Look through the material below and show every line with the word "filter".
┄┄┄┄┄┄
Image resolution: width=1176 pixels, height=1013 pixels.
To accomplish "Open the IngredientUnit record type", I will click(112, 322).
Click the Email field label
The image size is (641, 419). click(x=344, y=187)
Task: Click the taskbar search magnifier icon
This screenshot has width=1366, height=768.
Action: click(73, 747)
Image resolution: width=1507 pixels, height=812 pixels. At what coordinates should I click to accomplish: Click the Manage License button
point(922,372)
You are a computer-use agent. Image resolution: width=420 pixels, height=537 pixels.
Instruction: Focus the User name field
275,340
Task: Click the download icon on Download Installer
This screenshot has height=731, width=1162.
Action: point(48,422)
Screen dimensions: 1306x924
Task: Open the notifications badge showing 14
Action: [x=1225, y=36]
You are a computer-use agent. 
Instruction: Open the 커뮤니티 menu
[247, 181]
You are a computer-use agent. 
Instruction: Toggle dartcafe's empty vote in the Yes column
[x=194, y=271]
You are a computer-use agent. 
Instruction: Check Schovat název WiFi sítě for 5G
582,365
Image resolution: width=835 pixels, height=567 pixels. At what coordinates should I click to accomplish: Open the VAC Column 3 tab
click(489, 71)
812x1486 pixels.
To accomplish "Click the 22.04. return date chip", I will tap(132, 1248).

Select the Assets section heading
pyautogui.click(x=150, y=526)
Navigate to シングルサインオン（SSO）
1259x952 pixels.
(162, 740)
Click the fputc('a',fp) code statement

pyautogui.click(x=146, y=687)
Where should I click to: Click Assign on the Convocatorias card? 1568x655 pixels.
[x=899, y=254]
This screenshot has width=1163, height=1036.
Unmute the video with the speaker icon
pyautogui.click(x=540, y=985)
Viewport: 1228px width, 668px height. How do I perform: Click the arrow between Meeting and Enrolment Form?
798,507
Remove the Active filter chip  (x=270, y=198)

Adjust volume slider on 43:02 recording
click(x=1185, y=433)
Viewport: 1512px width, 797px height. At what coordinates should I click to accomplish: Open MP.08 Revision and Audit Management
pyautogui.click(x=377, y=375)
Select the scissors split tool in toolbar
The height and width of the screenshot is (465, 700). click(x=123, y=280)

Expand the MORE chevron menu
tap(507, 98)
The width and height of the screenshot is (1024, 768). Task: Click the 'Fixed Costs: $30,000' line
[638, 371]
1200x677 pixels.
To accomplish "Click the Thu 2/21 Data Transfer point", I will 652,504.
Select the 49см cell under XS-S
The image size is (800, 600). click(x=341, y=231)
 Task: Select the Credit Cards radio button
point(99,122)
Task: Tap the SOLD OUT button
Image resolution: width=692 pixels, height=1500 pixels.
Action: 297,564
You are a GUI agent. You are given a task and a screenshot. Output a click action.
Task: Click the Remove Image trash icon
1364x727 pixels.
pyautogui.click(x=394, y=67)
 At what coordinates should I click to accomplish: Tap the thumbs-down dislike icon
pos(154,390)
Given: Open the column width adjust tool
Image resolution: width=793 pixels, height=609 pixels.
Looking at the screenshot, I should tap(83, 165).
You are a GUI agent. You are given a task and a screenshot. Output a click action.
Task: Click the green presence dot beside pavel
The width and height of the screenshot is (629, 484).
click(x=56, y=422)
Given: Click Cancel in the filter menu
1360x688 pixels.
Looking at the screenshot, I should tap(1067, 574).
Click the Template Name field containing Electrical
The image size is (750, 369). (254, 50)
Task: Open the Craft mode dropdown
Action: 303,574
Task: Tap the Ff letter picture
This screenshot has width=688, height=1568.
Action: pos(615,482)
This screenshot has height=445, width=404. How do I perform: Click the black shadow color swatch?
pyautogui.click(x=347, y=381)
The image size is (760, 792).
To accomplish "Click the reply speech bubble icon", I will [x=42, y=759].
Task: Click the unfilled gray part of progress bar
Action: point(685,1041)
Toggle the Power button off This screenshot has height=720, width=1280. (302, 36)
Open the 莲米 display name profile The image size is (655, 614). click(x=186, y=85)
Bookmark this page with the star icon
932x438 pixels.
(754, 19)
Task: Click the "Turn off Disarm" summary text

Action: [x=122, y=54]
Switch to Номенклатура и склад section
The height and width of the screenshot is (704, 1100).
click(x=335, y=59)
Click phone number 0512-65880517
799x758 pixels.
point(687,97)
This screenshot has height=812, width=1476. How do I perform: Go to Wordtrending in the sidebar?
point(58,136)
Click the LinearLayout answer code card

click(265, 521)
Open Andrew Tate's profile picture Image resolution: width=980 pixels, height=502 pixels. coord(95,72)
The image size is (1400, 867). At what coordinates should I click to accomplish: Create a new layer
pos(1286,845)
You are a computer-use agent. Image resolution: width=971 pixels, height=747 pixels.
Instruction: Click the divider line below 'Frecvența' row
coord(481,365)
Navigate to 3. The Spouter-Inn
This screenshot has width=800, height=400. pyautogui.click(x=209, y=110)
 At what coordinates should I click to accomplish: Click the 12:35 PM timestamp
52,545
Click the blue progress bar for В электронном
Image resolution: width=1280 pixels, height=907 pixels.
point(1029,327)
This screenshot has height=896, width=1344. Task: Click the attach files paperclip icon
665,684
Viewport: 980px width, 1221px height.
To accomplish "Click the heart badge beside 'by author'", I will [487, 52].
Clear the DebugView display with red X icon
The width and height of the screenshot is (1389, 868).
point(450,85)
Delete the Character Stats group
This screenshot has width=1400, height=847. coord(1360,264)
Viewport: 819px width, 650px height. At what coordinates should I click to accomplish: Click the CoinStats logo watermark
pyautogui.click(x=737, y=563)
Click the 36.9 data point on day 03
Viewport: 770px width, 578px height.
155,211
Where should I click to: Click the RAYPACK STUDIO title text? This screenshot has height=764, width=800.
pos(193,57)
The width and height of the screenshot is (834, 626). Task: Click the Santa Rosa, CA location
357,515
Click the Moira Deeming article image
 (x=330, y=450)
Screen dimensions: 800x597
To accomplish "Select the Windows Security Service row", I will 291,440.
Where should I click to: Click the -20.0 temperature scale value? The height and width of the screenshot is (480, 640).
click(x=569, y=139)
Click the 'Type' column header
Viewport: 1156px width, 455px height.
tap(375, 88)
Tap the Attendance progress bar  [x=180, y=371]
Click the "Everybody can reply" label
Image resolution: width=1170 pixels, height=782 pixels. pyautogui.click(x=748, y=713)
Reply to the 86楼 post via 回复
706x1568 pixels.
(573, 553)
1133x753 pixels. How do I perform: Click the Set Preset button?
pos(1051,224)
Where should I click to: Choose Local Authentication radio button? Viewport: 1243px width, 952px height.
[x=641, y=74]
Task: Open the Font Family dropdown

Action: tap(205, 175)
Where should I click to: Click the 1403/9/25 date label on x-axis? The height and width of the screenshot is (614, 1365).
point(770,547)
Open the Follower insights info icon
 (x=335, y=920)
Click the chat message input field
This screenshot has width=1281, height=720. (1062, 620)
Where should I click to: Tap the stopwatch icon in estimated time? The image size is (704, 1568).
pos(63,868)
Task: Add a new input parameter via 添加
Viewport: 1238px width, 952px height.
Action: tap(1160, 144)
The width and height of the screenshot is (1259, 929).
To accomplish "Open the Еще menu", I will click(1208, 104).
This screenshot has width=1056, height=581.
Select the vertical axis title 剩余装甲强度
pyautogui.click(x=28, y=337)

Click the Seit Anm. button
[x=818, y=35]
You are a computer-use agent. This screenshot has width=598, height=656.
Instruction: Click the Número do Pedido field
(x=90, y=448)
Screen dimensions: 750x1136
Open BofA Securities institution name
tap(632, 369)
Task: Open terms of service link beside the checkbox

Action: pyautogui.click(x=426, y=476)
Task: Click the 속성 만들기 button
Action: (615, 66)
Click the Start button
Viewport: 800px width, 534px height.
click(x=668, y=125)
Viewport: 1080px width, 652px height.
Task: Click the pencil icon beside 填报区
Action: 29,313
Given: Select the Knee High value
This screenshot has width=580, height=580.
┄┄┄┄┄┄
● **Response below**
Remove the Active filter chip  (x=270, y=198)
Given: Click Cancel in the filter menu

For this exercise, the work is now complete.